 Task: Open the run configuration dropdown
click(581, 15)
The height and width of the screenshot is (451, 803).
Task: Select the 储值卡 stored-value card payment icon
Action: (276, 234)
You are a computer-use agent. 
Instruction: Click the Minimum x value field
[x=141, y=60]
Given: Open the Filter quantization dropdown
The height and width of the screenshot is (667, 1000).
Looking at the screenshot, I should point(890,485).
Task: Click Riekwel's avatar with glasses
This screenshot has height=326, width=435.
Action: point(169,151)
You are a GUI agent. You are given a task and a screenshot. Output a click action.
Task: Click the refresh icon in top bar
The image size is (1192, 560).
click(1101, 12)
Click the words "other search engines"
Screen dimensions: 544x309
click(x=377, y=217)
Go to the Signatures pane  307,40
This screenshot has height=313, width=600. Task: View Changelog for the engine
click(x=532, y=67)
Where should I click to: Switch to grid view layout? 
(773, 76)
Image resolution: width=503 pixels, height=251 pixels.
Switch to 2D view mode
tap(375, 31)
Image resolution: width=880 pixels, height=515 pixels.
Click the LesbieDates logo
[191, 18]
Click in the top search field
----
§ About this task
Go through the records. Copy each line where "search" appears.

§ Output of the task
Click the words "other search engines"
Click in the top search field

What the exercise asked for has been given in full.